PROBLEM TO SOLVE: Only these lines of the data below are wanted: the one with "Keiichi Tsuchiya en El Salvador (71, 1787)", the one with "[Concentración Toyota 2025] (59, 450)", and any lines between them, each repeated exactly.

═══ INFORMATION SHOWN

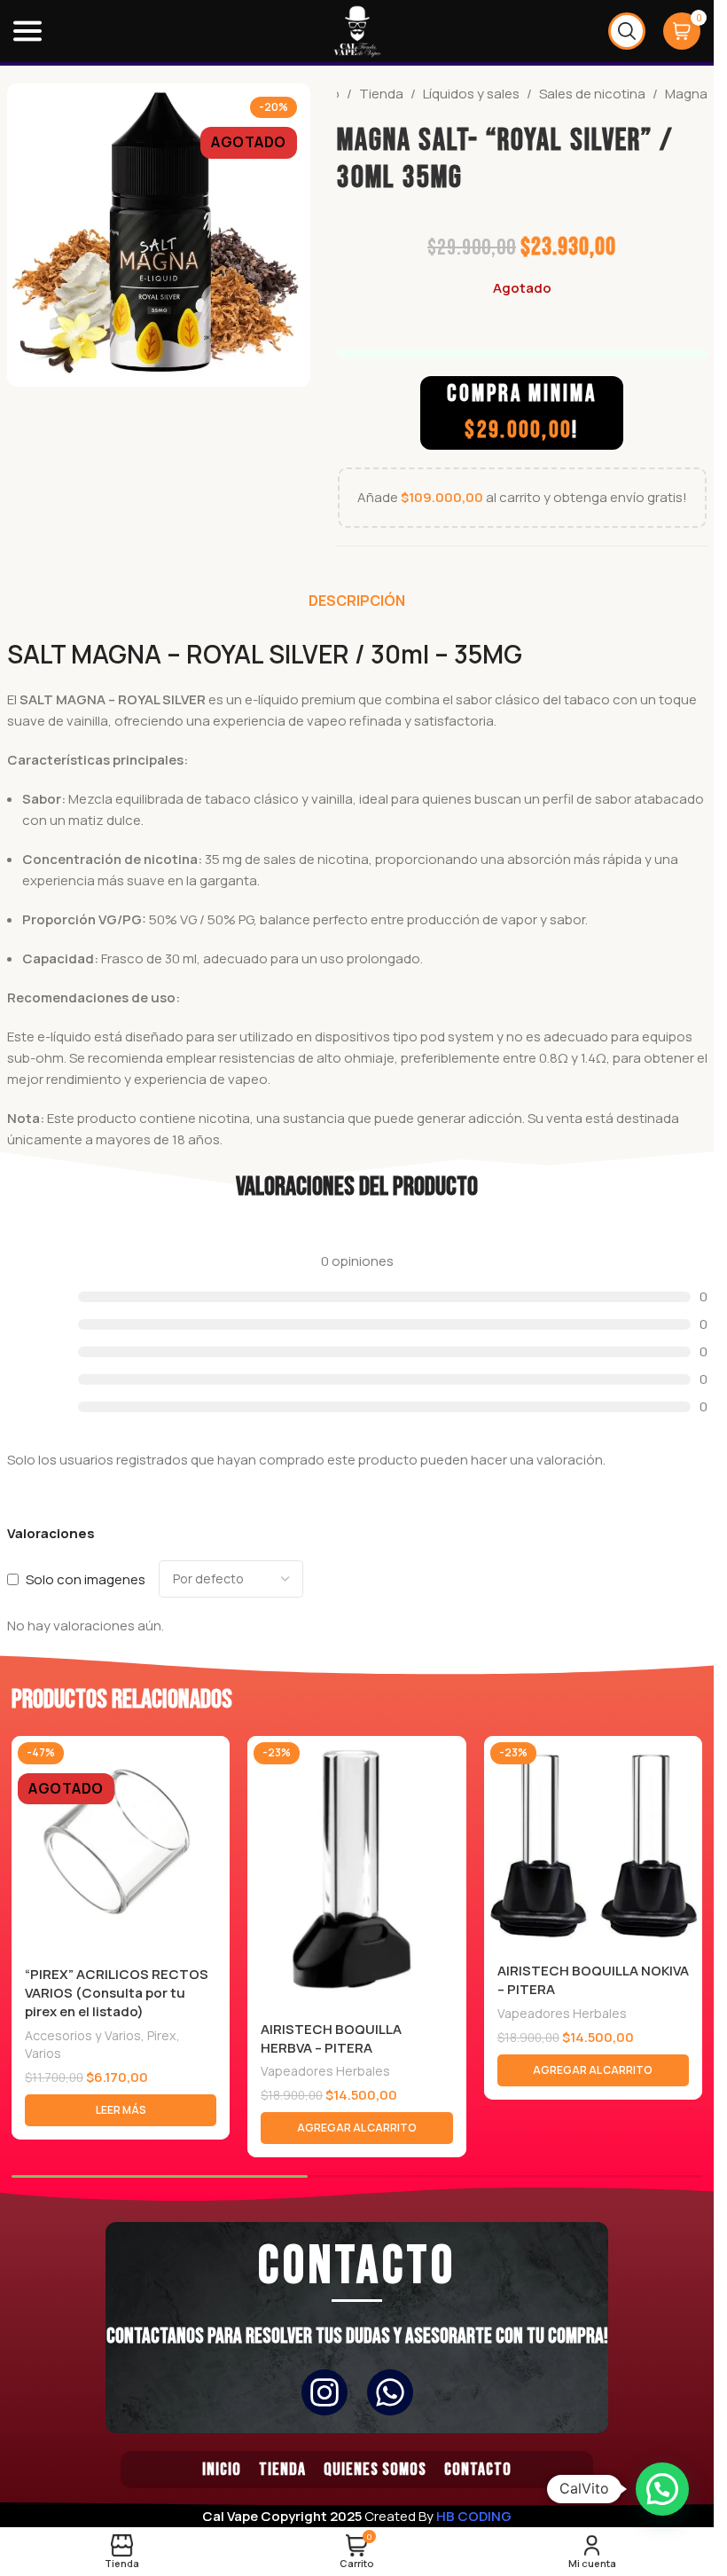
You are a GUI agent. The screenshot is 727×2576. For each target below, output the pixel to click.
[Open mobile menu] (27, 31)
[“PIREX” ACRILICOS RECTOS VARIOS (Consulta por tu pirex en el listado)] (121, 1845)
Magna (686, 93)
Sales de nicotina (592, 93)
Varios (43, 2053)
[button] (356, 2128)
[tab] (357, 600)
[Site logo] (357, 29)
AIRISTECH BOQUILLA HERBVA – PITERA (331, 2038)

══════
═══ INFORMATION SHOWN

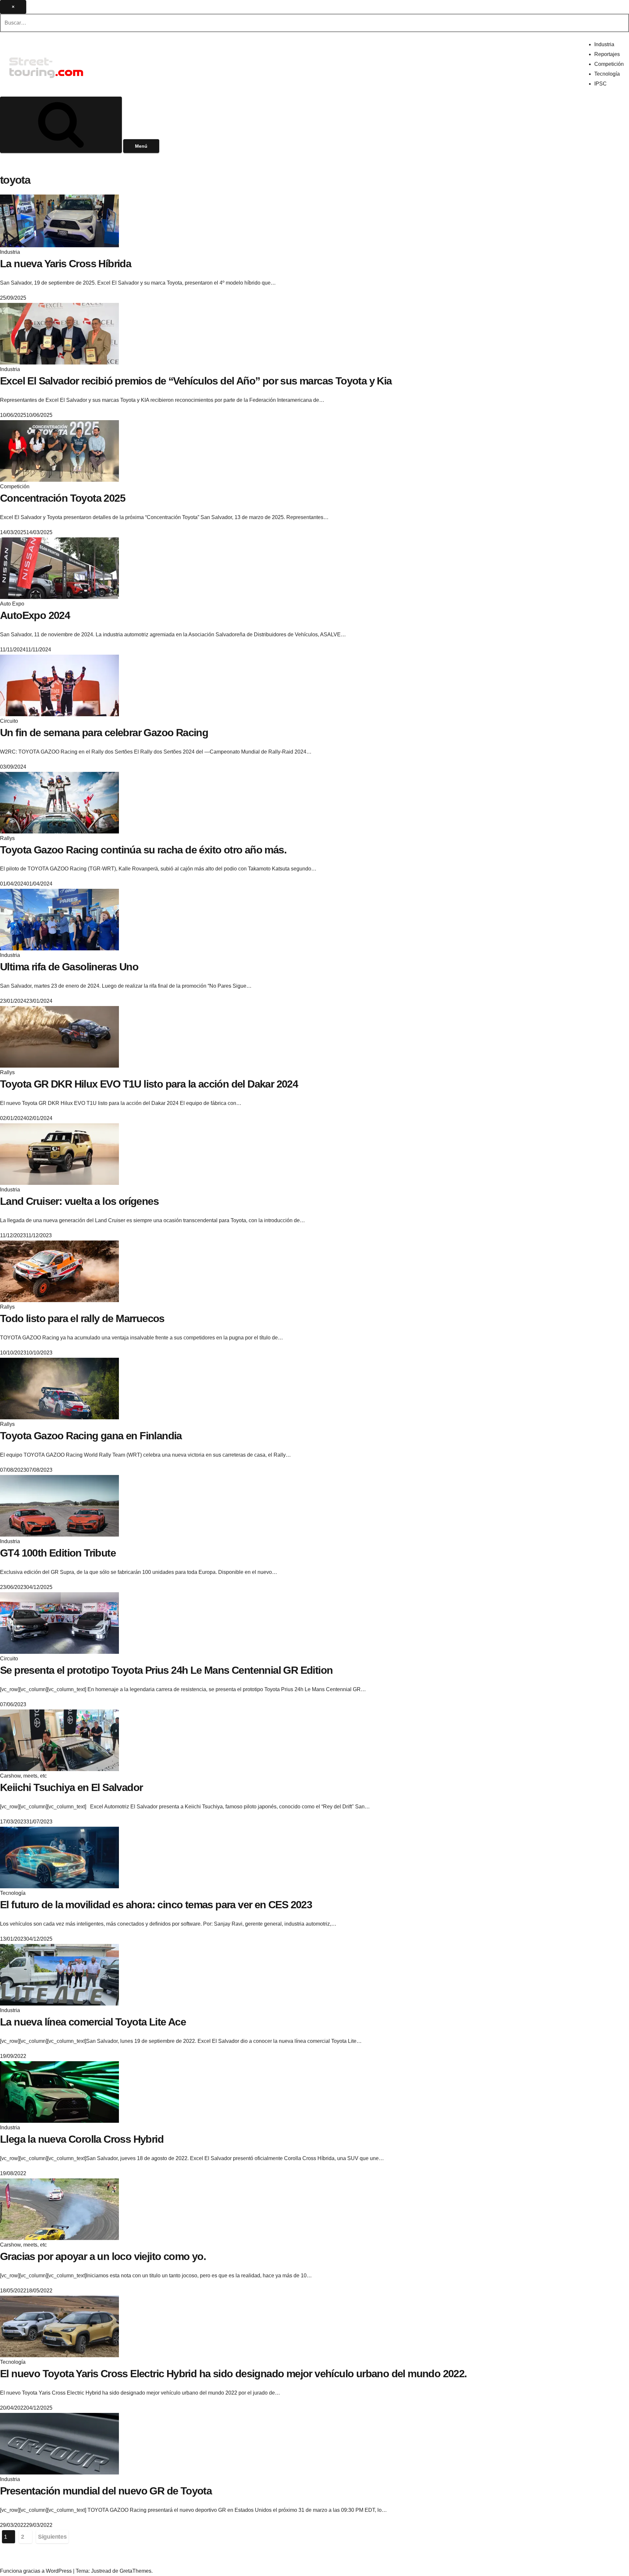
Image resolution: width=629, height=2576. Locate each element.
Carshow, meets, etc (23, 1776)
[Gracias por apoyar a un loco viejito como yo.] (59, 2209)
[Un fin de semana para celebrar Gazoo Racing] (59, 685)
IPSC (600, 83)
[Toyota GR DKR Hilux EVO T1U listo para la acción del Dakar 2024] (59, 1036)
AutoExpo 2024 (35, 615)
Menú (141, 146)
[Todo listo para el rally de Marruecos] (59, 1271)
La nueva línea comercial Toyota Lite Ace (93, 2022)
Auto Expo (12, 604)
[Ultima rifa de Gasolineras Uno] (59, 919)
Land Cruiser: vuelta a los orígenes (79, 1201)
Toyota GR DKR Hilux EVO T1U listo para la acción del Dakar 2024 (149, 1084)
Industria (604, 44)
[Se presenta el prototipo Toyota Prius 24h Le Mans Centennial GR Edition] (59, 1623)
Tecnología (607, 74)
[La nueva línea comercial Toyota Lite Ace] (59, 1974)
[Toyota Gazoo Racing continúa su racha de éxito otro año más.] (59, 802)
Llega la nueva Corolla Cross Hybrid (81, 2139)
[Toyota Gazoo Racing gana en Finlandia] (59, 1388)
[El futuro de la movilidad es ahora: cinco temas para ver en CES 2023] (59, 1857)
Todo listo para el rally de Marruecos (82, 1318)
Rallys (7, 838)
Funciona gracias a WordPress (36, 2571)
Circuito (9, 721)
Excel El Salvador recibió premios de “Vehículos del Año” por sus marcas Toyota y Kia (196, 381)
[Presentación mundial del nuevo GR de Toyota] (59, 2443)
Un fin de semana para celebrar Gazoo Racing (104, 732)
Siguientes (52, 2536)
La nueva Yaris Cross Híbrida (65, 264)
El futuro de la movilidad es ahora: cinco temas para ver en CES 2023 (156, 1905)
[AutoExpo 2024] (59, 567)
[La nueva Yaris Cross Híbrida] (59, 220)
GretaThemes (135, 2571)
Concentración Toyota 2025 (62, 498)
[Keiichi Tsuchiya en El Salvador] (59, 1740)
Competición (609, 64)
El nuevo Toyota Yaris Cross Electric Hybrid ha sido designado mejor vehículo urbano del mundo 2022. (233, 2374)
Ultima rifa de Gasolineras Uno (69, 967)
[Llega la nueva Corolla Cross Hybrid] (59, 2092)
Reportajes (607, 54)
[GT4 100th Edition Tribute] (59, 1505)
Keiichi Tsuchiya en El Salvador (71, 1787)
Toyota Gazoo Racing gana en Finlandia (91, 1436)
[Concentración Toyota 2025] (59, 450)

══════
═══ INFORMATION SHOWN

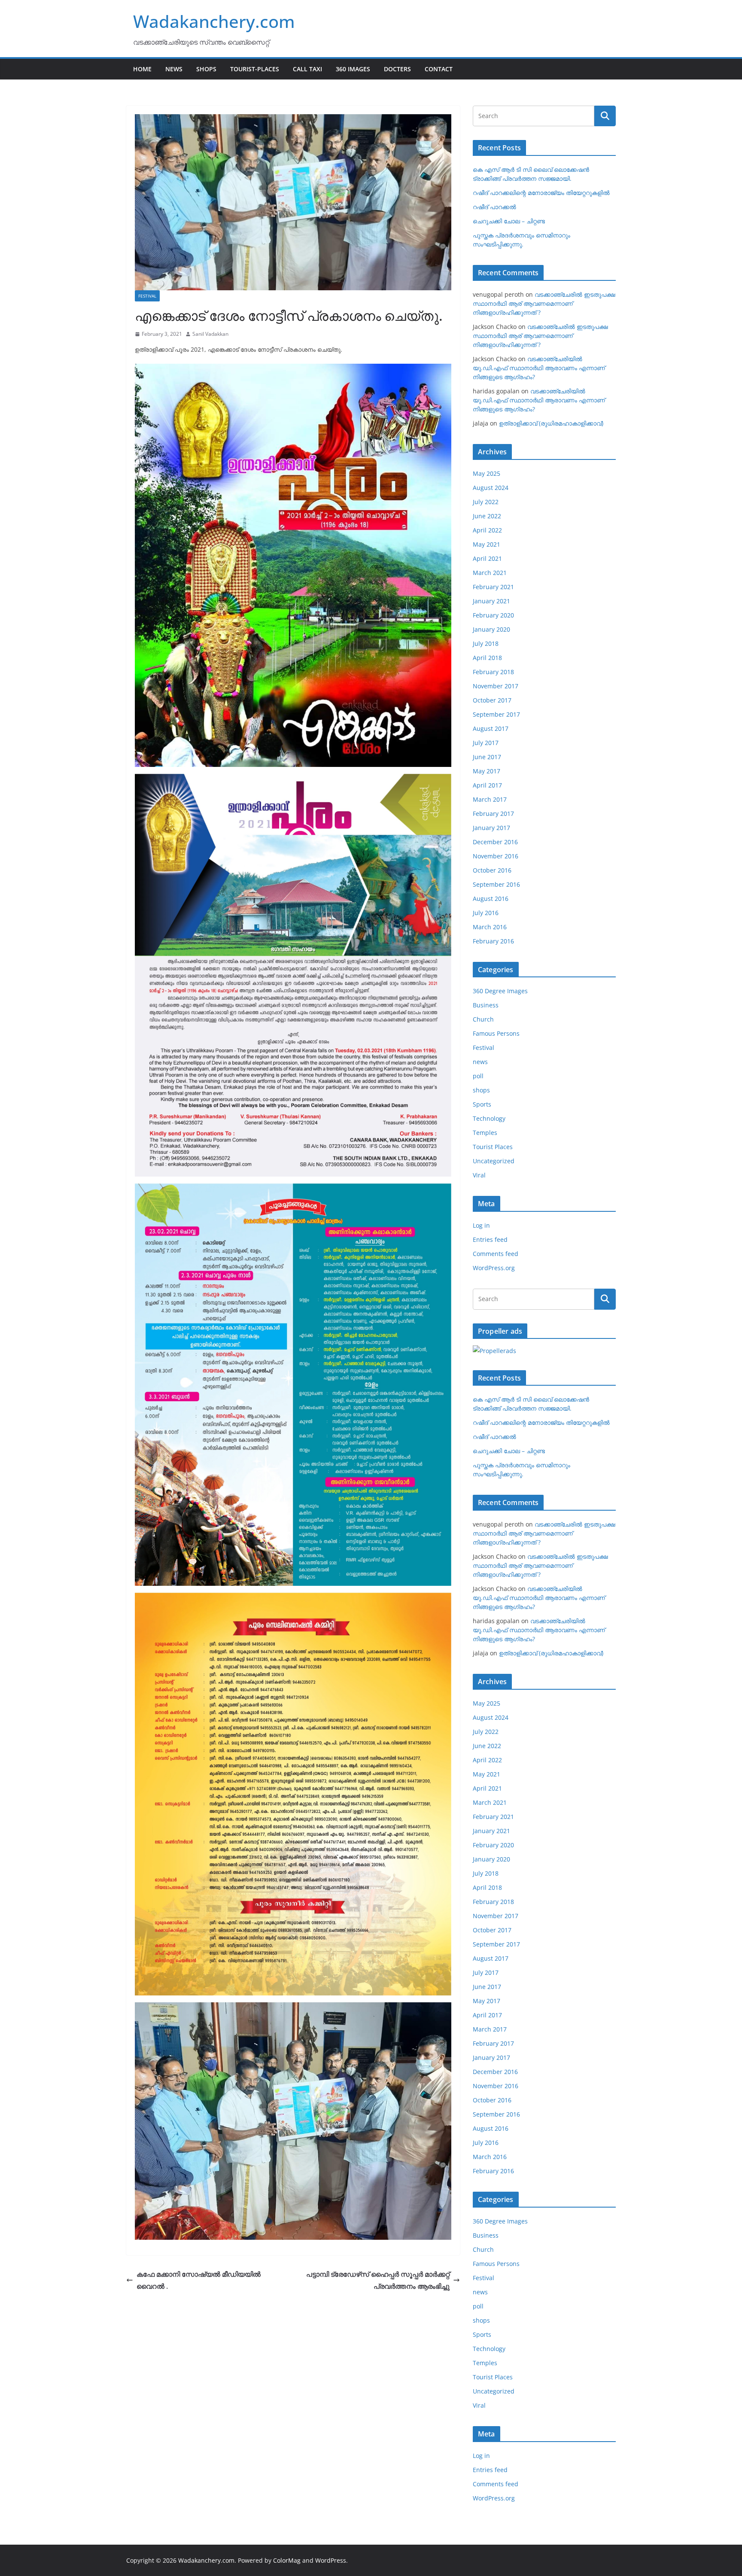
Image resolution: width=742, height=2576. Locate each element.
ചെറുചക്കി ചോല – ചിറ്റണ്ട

══════

SOLUTION:
Keiichi Tsuchiya en El Salvador (71, 1787)
Toyota Gazoo Racing gana en Finlandia (91, 1436)
[Concentración Toyota 2025] (59, 450)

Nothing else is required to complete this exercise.